• [PROBLEM TO SOLVE]:
Below are some records; output exactly the lines from the line with "reisen (87, 2257)" to the line with "Accept all (45, 1217)", both ends kept, and nothing more.

• [Stored data entries]:
= = = = = = =

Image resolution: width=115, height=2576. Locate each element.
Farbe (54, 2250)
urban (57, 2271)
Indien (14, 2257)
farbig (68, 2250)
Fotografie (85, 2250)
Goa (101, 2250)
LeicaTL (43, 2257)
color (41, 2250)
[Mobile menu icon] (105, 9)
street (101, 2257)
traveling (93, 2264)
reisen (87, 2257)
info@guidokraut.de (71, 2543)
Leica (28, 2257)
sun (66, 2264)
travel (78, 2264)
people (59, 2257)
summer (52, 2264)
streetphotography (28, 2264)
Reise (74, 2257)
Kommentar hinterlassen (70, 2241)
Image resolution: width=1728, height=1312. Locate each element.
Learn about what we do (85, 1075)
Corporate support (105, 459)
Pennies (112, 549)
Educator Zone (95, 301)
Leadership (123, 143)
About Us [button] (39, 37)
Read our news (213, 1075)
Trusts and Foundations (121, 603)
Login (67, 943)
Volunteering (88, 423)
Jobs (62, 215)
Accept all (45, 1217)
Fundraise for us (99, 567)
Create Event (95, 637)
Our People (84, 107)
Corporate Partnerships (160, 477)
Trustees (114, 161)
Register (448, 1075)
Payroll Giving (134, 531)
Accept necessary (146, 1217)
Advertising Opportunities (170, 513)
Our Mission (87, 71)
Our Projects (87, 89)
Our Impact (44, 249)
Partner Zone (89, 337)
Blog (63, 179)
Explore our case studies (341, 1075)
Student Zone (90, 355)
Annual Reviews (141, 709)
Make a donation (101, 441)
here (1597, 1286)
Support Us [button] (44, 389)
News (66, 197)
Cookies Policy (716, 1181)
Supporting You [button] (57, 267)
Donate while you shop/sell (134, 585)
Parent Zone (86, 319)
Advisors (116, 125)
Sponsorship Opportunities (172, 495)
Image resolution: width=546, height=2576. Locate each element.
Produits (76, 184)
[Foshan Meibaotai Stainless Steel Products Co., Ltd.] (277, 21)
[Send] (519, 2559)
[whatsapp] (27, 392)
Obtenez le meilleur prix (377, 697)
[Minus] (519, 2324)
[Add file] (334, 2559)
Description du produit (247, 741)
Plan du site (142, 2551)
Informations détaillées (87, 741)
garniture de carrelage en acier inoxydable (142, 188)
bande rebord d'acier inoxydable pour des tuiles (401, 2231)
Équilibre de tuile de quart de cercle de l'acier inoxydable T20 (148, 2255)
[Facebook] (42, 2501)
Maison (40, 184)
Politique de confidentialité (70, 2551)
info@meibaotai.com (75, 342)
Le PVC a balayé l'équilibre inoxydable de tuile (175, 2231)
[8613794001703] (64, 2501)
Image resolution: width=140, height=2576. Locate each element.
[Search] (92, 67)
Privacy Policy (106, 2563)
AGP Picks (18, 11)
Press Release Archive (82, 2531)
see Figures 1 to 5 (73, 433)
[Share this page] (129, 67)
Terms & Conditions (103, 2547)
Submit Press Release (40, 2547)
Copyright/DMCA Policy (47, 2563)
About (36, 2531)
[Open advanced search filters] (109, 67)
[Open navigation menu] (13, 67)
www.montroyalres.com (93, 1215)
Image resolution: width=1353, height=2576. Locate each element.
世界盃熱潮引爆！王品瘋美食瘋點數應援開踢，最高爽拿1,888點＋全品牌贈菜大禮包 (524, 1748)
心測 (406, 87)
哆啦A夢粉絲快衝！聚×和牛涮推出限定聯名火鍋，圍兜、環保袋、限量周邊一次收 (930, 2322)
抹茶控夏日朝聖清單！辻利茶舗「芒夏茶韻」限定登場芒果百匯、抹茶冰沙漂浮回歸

= = = = = = =

• [RESPONSE AREA]:
reisen (87, 2257)
info@guidokraut.de (71, 2543)
Leica (28, 2257)
sun (66, 2264)
travel (78, 2264)
people (59, 2257)
summer (52, 2264)
streetphotography (28, 2264)
Reise (74, 2257)
Kommentar hinterlassen (70, 2241)
Image resolution: width=1728, height=1312. Locate each element.
Learn about what we do (85, 1075)
Corporate support (105, 459)
Pennies (112, 549)
Educator Zone (95, 301)
Leadership (123, 143)
About Us [button] (39, 37)
Read our news (213, 1075)
Trusts and Foundations (121, 603)
Login (67, 943)
Volunteering (88, 423)
Jobs (62, 215)
Accept all (45, 1217)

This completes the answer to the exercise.